* [WHAT IS NEEDED] Repeat the lines below exactly as written, please, from the line with "Click heart icon" to the line with "The image size is (1568, 734).", both lines included, and no others.

───── INFORMATION SUPPLIED ─────

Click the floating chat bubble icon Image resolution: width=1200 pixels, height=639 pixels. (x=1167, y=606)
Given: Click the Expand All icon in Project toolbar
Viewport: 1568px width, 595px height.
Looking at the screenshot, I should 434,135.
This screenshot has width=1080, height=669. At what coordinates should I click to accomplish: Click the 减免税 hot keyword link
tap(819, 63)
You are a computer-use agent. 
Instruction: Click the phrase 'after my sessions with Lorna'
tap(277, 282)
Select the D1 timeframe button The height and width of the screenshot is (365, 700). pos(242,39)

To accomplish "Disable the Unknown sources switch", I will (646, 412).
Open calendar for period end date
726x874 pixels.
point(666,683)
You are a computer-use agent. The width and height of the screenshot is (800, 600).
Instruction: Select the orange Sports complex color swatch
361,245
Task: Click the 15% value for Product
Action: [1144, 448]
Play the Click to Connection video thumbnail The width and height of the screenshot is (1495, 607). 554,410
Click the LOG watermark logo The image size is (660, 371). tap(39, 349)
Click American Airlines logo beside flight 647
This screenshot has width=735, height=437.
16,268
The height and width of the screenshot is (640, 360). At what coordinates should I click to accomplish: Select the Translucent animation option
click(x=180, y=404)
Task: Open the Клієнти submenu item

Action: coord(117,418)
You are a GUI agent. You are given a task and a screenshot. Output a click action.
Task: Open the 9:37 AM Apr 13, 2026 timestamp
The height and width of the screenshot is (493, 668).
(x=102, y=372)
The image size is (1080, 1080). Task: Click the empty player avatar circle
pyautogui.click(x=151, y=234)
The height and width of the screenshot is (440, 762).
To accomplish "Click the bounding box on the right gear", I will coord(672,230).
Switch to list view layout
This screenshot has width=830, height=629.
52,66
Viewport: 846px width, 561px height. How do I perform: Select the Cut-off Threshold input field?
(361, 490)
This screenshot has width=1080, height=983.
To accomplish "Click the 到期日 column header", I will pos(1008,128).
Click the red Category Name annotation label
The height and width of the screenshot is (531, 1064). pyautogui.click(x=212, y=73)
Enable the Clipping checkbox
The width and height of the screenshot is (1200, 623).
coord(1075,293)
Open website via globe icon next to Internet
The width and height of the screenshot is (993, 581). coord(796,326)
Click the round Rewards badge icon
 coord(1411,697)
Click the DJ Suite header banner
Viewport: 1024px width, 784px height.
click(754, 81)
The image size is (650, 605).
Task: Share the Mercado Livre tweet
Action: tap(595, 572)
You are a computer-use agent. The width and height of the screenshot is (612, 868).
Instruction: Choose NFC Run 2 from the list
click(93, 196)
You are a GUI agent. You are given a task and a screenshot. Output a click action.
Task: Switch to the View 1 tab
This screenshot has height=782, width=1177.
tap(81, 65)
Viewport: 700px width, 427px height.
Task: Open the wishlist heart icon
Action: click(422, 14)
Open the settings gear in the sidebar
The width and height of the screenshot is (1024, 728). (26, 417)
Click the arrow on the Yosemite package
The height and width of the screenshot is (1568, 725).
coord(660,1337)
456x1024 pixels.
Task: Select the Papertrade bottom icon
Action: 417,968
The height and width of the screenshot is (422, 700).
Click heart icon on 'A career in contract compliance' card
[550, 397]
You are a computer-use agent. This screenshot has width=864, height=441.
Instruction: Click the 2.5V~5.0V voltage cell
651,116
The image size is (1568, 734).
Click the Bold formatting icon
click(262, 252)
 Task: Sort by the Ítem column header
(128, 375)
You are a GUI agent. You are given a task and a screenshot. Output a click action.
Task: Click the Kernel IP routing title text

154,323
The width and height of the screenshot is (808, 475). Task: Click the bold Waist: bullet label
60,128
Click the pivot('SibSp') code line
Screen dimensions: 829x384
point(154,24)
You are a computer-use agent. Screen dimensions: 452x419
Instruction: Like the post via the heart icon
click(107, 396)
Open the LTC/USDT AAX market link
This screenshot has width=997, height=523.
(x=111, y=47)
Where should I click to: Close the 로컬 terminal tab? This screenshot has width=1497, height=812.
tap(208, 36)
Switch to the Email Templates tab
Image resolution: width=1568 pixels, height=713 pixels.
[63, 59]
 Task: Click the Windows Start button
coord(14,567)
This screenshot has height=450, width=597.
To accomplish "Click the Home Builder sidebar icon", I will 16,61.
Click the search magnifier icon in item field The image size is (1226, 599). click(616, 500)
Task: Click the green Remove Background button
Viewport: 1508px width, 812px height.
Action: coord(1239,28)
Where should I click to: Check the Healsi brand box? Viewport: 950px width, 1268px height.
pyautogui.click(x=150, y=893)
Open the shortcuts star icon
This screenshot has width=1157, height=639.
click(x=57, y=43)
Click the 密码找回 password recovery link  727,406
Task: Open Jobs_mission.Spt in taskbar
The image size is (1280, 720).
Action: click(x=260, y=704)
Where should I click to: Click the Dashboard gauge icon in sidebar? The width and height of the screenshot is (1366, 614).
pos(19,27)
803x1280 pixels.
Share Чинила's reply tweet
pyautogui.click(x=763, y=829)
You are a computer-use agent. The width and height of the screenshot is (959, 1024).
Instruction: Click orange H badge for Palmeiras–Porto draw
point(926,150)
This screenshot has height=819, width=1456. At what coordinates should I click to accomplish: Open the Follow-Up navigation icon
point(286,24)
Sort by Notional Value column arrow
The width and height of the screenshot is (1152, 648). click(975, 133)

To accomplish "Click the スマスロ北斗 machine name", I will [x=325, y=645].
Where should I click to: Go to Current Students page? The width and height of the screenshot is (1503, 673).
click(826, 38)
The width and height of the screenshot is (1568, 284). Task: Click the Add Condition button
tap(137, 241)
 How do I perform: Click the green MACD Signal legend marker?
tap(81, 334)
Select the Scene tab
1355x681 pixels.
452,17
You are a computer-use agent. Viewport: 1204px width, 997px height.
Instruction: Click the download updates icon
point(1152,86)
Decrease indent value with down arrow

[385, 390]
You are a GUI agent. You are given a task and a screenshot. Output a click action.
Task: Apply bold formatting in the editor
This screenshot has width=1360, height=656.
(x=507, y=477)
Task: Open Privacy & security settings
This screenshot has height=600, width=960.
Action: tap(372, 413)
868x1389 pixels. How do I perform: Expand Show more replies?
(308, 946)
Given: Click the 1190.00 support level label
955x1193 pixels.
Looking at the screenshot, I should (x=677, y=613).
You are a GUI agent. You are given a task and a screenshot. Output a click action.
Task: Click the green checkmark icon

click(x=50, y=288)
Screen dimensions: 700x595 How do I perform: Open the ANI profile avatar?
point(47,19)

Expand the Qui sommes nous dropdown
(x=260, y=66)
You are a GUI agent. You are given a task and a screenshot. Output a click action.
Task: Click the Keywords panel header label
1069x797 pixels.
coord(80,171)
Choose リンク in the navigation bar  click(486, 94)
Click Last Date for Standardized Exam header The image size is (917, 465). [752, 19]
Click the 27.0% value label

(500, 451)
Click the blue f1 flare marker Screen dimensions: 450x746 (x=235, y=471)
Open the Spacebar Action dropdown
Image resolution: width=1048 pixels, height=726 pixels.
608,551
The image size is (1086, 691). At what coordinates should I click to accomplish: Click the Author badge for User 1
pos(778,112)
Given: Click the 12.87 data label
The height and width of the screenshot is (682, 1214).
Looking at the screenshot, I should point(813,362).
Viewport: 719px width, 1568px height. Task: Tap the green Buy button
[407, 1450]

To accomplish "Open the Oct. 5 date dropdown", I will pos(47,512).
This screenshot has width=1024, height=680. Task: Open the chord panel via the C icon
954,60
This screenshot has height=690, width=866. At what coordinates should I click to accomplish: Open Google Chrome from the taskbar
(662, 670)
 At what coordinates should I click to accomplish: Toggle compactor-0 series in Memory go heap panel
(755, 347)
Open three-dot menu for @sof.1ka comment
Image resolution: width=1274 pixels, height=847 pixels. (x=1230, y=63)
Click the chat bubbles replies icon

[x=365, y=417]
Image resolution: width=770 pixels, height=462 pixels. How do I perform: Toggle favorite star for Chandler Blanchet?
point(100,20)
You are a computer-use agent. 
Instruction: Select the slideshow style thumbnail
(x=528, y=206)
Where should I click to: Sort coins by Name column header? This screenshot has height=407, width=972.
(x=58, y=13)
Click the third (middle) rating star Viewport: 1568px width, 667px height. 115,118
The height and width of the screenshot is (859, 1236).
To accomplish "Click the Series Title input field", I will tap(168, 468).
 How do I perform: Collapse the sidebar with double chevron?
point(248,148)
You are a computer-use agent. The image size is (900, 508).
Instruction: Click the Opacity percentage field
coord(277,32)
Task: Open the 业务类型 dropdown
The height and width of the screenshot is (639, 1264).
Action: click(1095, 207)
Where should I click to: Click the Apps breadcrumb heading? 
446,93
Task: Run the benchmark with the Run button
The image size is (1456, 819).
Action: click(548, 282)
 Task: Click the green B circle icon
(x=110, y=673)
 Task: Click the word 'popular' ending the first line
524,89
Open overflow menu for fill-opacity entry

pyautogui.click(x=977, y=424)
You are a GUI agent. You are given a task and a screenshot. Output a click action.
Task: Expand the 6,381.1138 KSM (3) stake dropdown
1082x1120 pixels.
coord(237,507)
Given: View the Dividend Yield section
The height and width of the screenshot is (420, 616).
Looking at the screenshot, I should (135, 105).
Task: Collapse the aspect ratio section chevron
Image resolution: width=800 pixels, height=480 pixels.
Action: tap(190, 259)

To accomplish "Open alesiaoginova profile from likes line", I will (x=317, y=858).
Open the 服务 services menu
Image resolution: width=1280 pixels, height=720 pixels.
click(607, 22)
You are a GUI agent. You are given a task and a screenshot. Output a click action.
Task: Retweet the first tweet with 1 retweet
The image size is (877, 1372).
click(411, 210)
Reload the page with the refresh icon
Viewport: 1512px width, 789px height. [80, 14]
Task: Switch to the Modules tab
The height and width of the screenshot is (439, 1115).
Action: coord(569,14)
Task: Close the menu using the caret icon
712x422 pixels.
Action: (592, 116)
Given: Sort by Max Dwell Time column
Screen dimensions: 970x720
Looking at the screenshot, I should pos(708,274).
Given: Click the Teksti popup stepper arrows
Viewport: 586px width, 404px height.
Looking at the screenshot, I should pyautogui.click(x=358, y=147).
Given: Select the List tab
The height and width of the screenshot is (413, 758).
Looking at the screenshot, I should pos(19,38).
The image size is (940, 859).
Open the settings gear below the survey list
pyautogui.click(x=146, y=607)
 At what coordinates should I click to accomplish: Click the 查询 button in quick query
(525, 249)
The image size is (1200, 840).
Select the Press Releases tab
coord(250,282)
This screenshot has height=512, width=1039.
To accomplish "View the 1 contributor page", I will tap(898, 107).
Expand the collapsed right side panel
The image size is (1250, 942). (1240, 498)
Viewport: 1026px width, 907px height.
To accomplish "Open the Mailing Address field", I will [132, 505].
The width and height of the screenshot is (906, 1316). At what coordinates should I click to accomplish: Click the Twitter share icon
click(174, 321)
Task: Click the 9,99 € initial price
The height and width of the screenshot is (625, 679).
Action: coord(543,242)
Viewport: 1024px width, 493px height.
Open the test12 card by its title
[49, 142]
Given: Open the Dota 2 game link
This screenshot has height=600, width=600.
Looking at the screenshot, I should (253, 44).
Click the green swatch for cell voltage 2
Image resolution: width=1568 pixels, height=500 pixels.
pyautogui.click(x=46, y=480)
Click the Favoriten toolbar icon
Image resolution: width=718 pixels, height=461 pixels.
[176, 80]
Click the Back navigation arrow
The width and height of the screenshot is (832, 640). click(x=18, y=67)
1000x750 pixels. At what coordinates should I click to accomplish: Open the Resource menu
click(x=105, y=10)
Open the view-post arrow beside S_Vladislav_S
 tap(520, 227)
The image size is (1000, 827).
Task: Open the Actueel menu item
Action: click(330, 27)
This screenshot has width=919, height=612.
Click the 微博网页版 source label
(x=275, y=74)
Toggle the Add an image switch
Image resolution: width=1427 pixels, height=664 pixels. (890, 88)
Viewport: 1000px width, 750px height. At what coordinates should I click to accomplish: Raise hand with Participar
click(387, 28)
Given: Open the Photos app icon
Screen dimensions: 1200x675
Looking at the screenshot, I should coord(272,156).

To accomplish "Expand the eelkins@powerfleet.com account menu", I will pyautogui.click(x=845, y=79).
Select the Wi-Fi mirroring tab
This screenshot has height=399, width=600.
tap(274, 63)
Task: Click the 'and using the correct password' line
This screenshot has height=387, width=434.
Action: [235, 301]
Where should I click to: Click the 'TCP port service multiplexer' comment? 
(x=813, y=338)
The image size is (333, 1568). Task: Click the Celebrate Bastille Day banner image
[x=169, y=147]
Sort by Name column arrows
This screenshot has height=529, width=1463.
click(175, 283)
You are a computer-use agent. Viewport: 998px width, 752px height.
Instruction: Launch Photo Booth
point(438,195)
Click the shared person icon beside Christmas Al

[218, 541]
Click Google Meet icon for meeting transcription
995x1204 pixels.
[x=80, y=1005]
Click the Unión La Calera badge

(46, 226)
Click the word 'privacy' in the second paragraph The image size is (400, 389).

─────

* [PROBLEM SOLUTION]
Click heart icon on 'A career in contract compliance' card
[550, 397]
You are a computer-use agent. This screenshot has width=864, height=441.
Instruction: Click the 2.5V~5.0V voltage cell
651,116
The image size is (1568, 734).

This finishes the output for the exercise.